• [The exercise]
Please print the text below on the Meadow Pond Dam failure in full, word for word.

Contributor

Photo: R. Lee Wooten, P.E.

Contributed By: R. Lee Wooten, P.E.

Title: Principal

Organization: GEI Consultants, Inc.

Email: [email protected]

Quick Facts

Location: New Hampshire, USA

Year Constructed: 1995

Drainage Area: 0.6 sq mi

Type: Earthfill

Height: 30 ft

Primary Purpose: Recreation

Date of Incident: March 13, 1996

Evacuation: No

Fatalities: 1

Property Damage: $8 million (1996 dollars)

Description & Background

Lynda Sinclair died on March 13, 1996, at the age of 48.  She drowned trying to escape the flood torrent caused by the failure of Meadow Pond Dam in her town of Alton, New Hampshire (see Fig. 1 for location).  However, the series of circumstances that led to her death started with the human failures of her upstream neighbor and those he hired to build the dam.

Bob Bergeron had the Meadow Pond Dam built in 1995 to create his own recreational lake.  The 30-ft-high dam impounded a 44-acre pond containing 200 acre-feet of water, all of which was entirely on Bergeron’s property.  Bob and his wife Virginia lived in their large house, referred to as the “Castle” by Alton residents, which was set on the lake and located about 0.6 miles above their nearest neighbors, who were on or near state Route 140 (see Fig. 2 for downstream aerial).   Bob, who had never owned a dam before, much less constructed one, contracted the design and managed the construction.  He selected Connie’s Septic Service, Inc. as the construction contractor and Putman Concrete for the concrete work.

Figure 3 - Design Plan of Dam (NH Department of Environmental Service, Dam Bureau)

The embankment dam largely consisted of silty sand and gravel glacial till with a vertical filter sand chimney drain located just downstream of the centerline (see Figs. 3 and 4 for plan and section).  The chimney drain connected to a filter sand and gravel blanket drain across the downstream half of the embankment.  Riprap over a gravel blanket protected the upper 10 ft of the upstream slope.

• [Extracted material]
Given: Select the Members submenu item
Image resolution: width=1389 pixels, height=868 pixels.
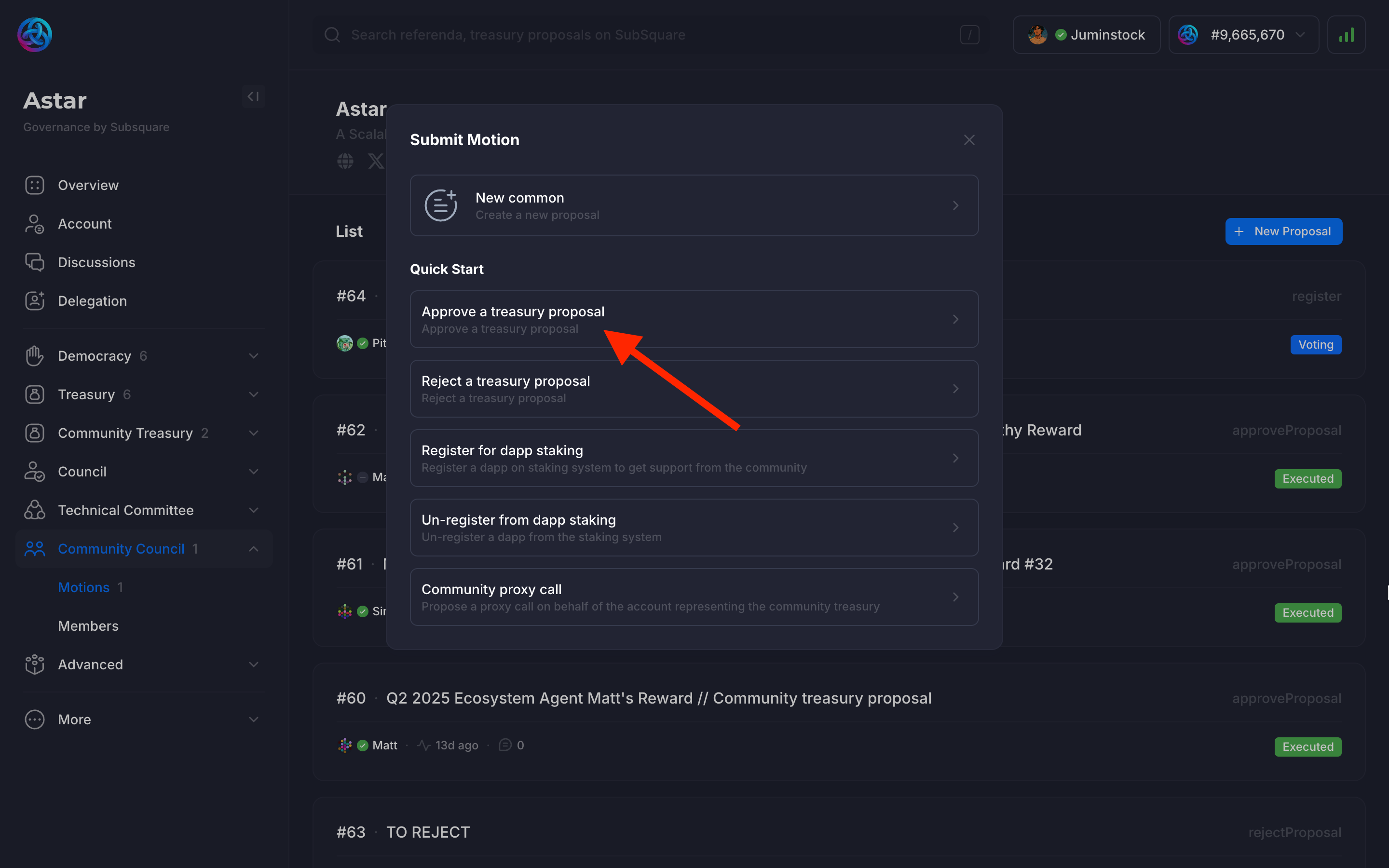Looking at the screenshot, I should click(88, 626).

--

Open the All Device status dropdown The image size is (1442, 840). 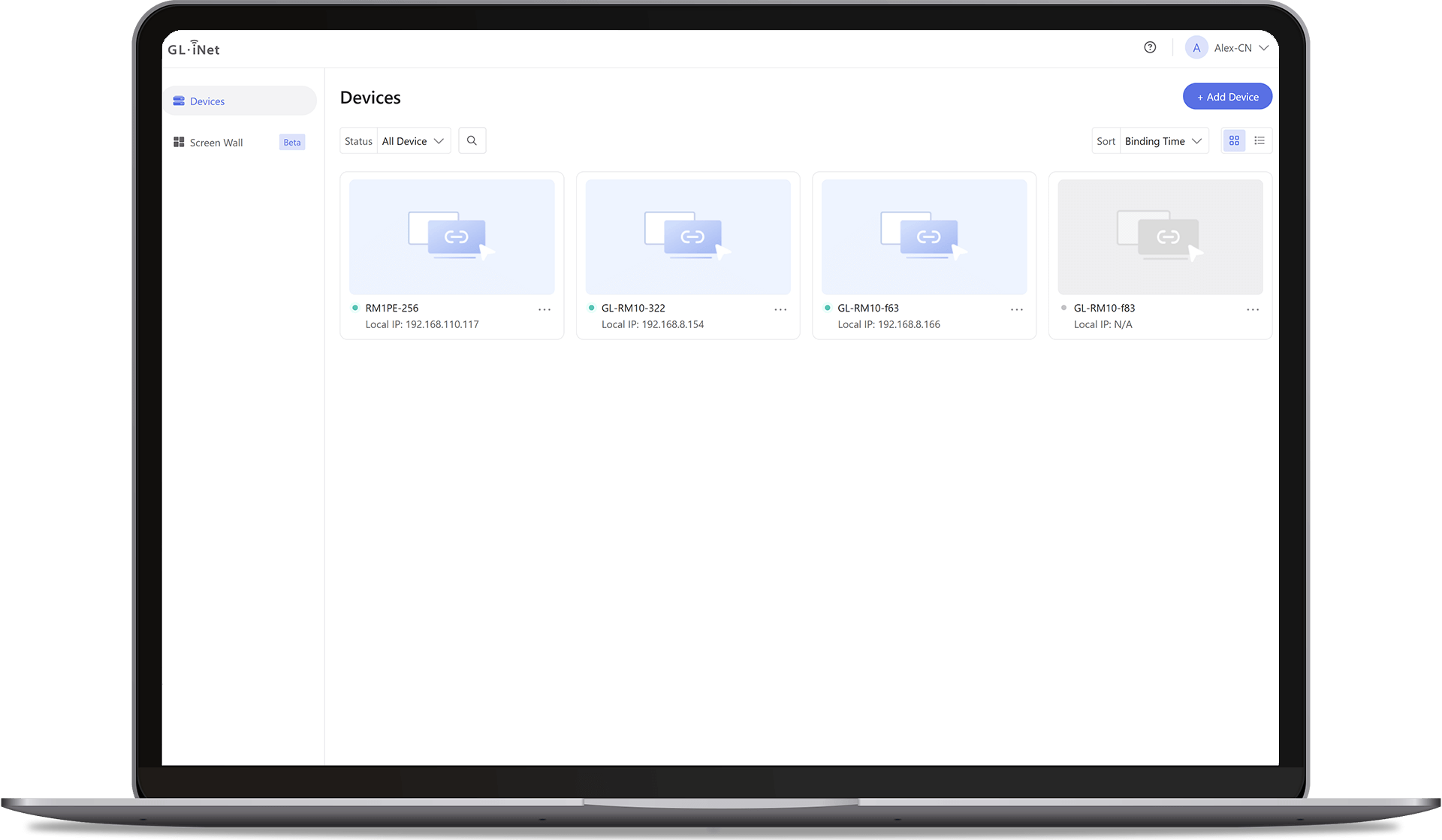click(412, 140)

• [Solved exercise]
Contributor

Photo: R. Lee Wooten, P.E.

Contributed By: R. Lee Wooten, P.E.

Title: Principal

Organization: GEI Consultants, Inc.

Email: [email protected]

Quick Facts

Location: New Hampshire, USA

Year Constructed: 1995

Drainage Area: 0.6 sq mi

Type: Earthfill

Height: 30 ft

Primary Purpose: Recreation

Date of Incident: March 13, 1996

Evacuation: No

Fatalities: 1

Property Damage: $8 million (1996 dollars)

Description & Background

Lynda Sinclair died on March 13, 1996, at the age of 48.  She drowned trying to escape the flood torrent caused by the failure of Meadow Pond Dam in her town of Alton, New Hampshire (see Fig. 1 for location).  However, the series of circumstances that led to her death started with the human failures of her upstream neighbor and those he hired to build the dam.

Bob Bergeron had the Meadow Pond Dam built in 1995 to create his own recreational lake.  The 30-ft-high dam impounded a 44-acre pond containing 200 acre-feet of water, all of which was entirely on Bergeron’s property.  Bob and his wife Virginia lived in their large house, referred to as the “Castle” by Alton residents, which was set on the lake and located about 0.6 miles above their nearest neighbors, who were on or near state Route 140 (see Fig. 2 for downstream aerial).   Bob, who had never owned a dam before, much less constructed one, contracted the design and managed the construction.  He selected Connie’s Septic Service, Inc. as the construction contractor and Putman Concrete for the concrete work.

Figure 3 - Design Plan of Dam (NH Department of Environmental Service, Dam Bureau)

The embankment dam largely consisted of silty sand and gravel glacial till with a vertical filter sand chimney drain located just downstream of the centerline (see Figs. 3 and 4 for plan and section).  The chimney drain connected to a filter sand and gravel blanket drain across the downstream half of the embankment.  Riprap over a gravel blanket protected the upper 10 ft of the upstream slope.